>> begin PROVIDED ENTRIES

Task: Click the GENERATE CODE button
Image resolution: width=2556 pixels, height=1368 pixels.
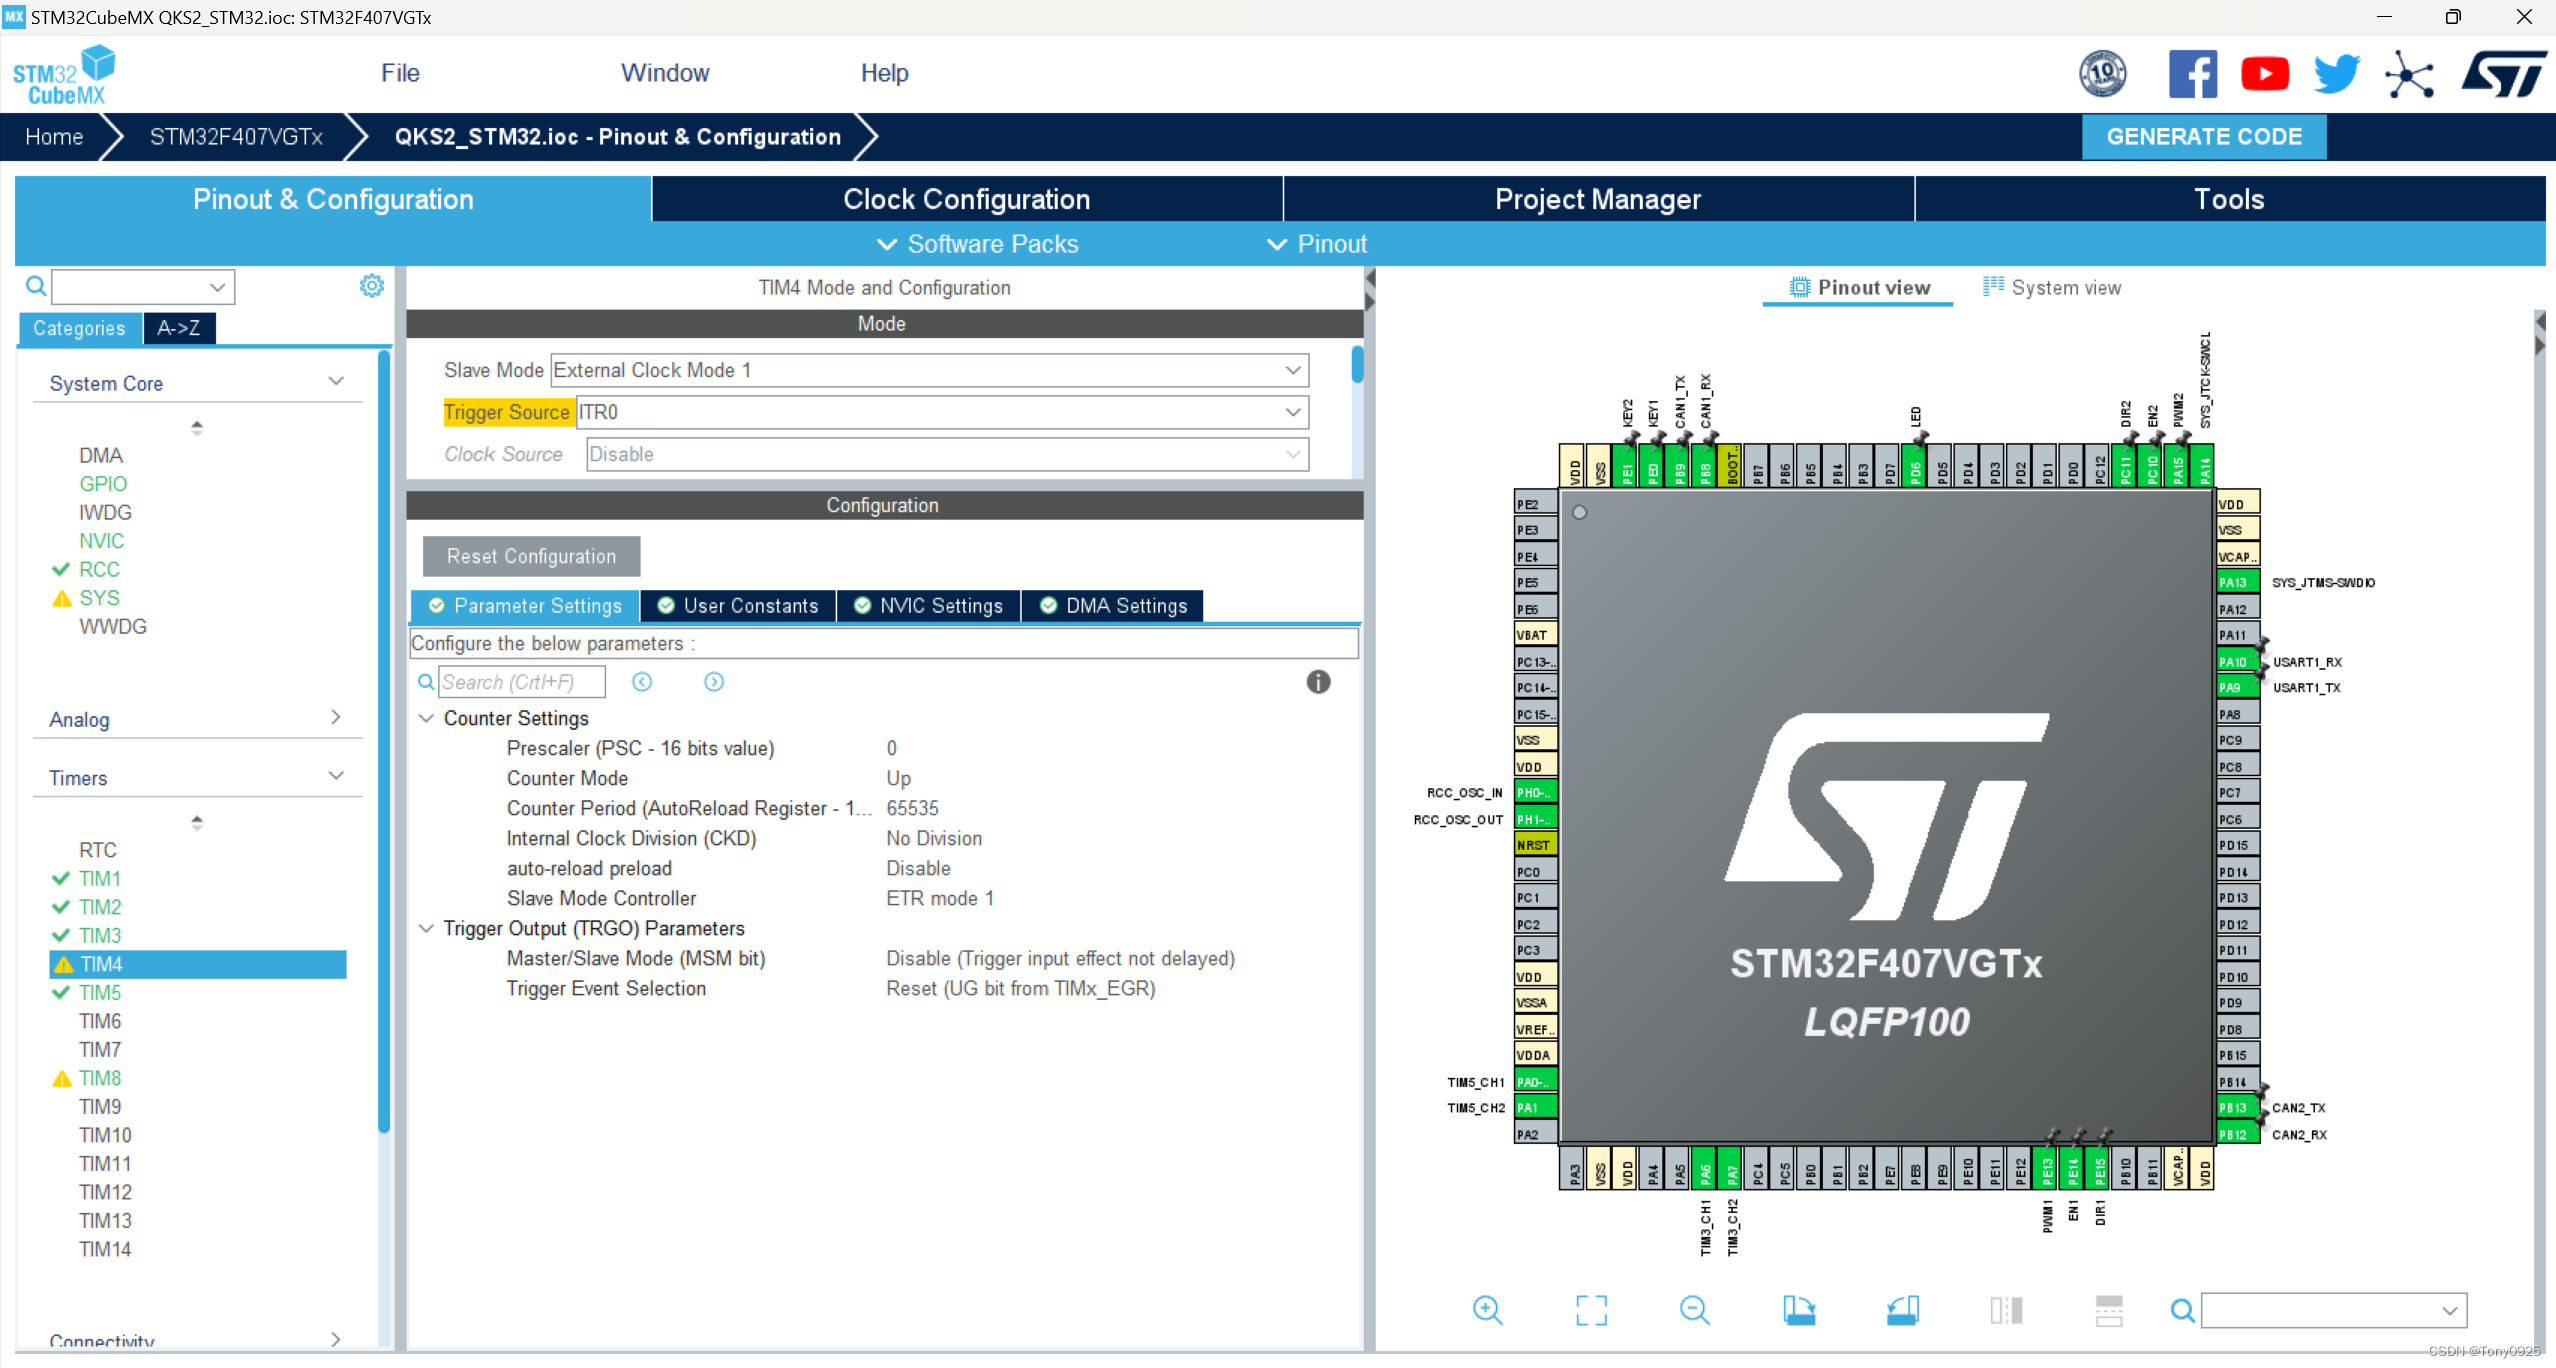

>> end PROVIDED ENTRIES
>> begin PROVIDED ENTRIES

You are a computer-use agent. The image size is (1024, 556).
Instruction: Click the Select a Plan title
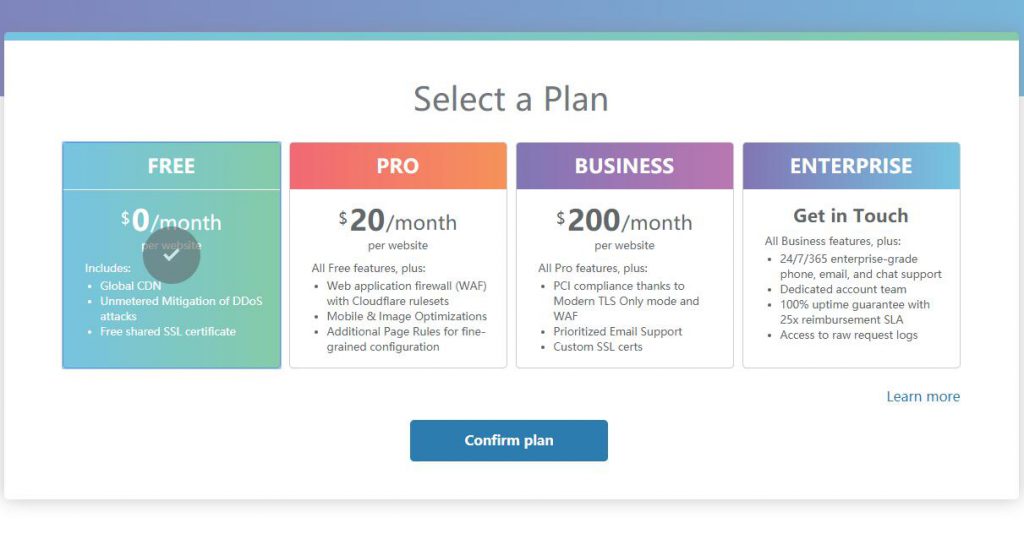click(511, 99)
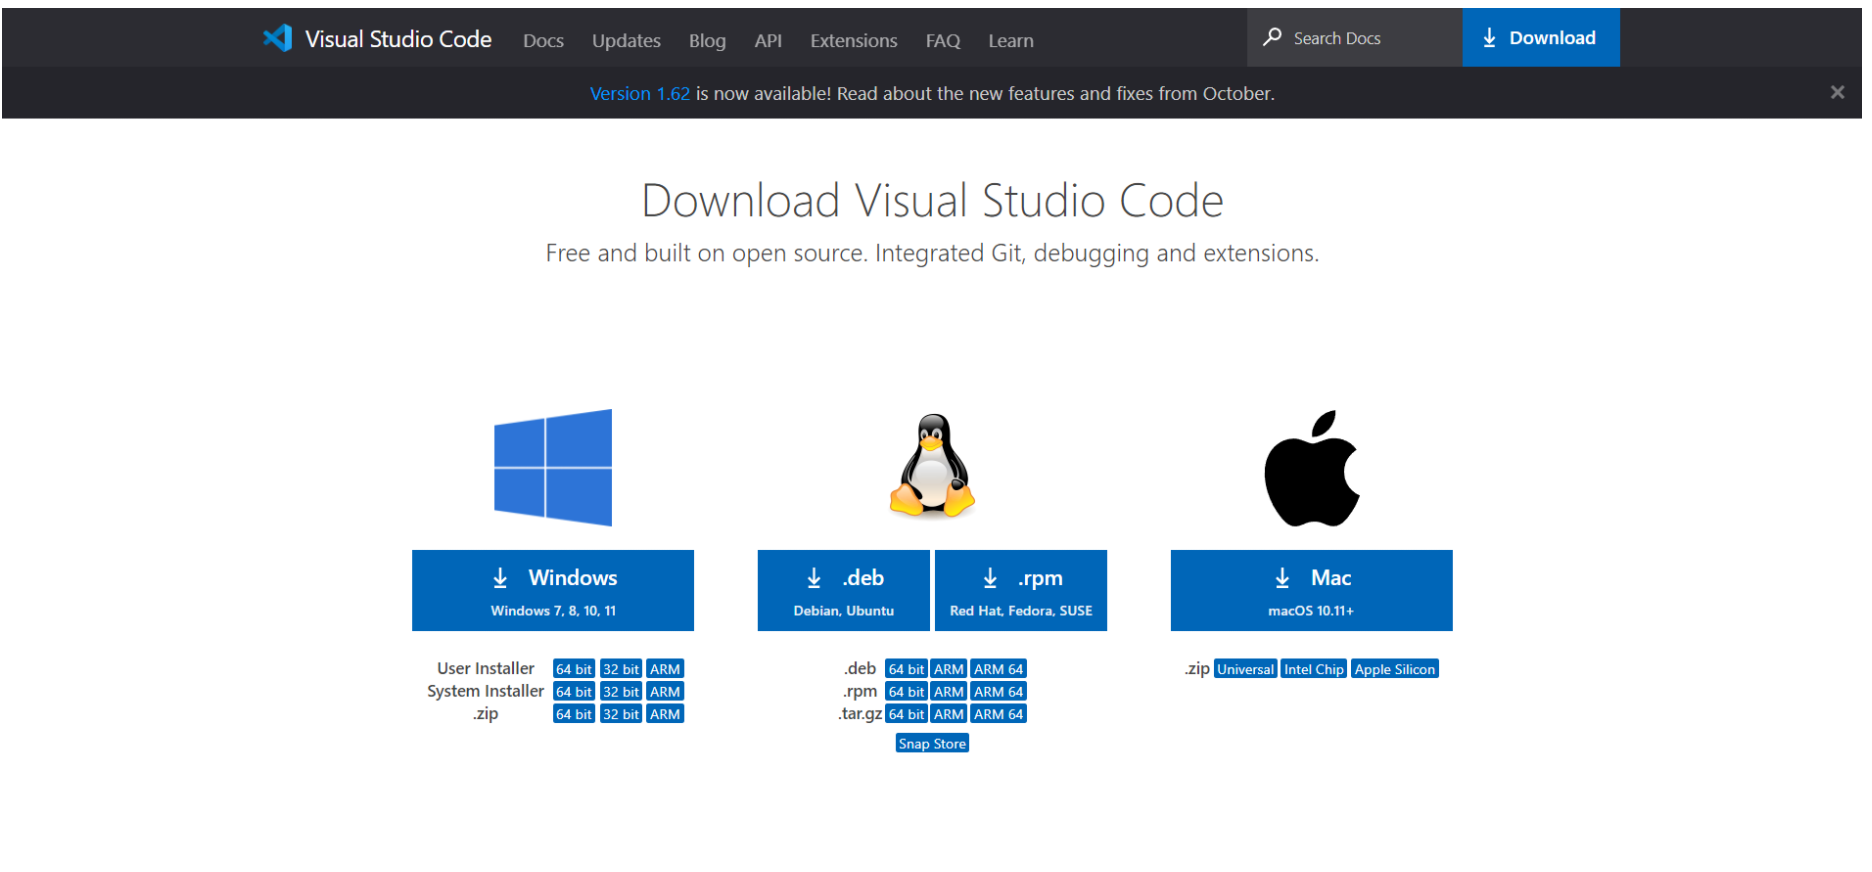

>> end PROVIDED ENTRIES
>> begin PROVIDED ENTRIES

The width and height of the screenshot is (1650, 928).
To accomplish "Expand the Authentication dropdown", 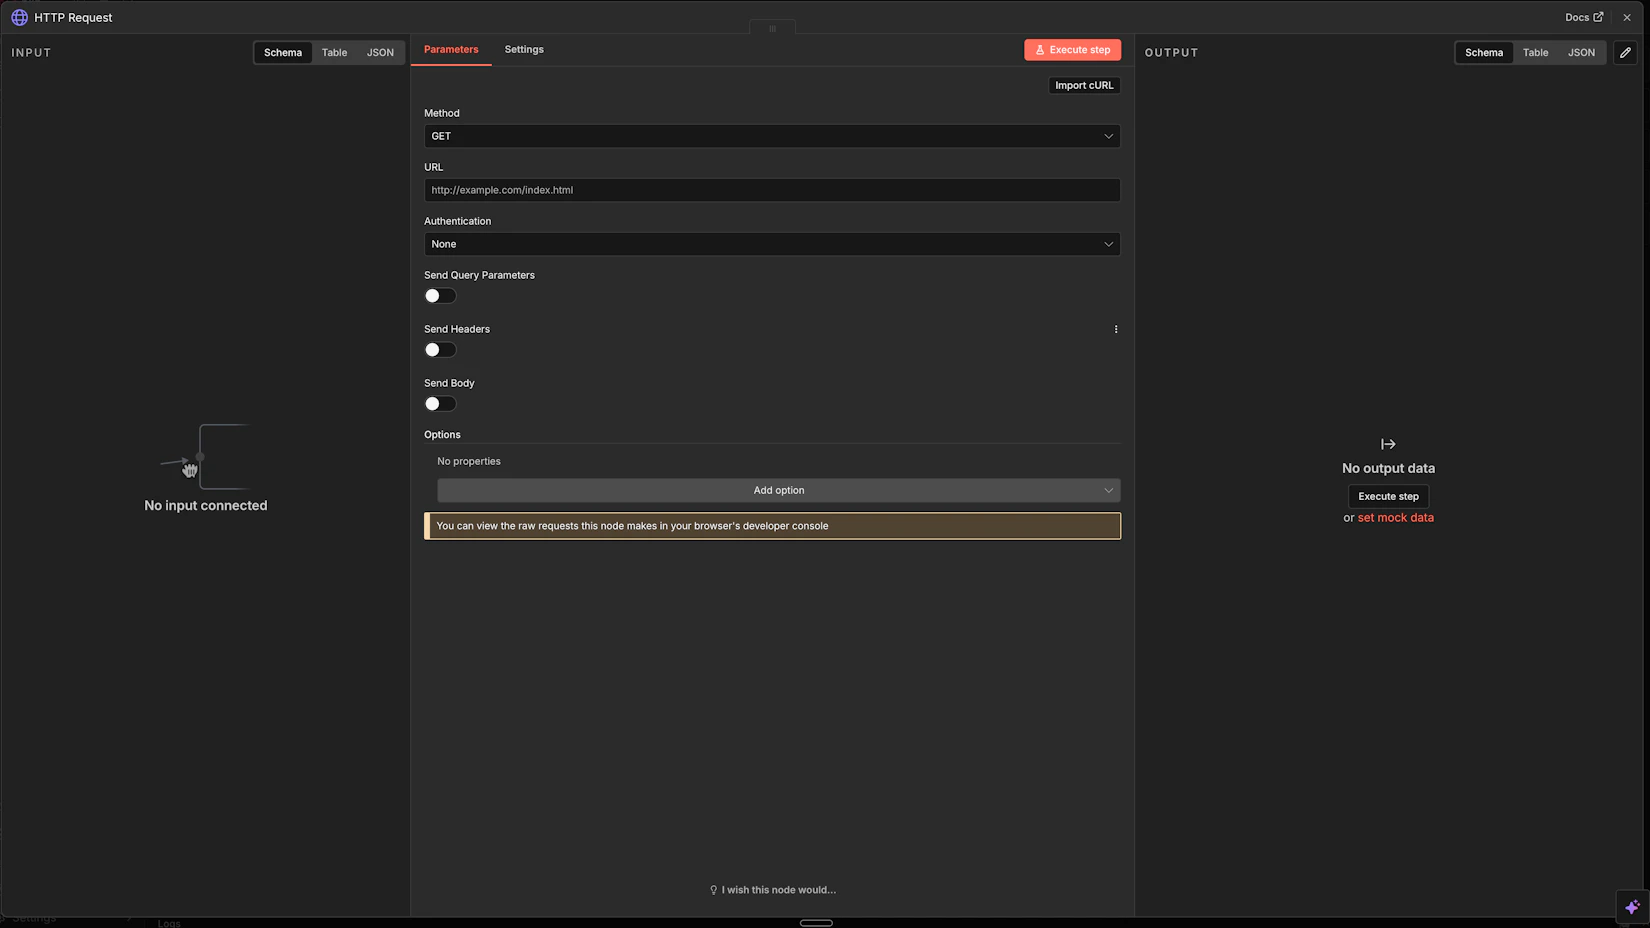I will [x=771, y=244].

>> end PROVIDED ENTRIES

» TO BE DONE
Reproduce the records from the line containing "Task: Click the GENERATE CODE button" through the line containing "Image resolution: width=2556", renaming "GENERATE CODE" to "COPY LINK" and leaving everything else unchanged.

» ANSWER TO THE PROBLEM
Task: Click the COPY LINK button
Image resolution: width=2556 pixels, height=1368 pixels.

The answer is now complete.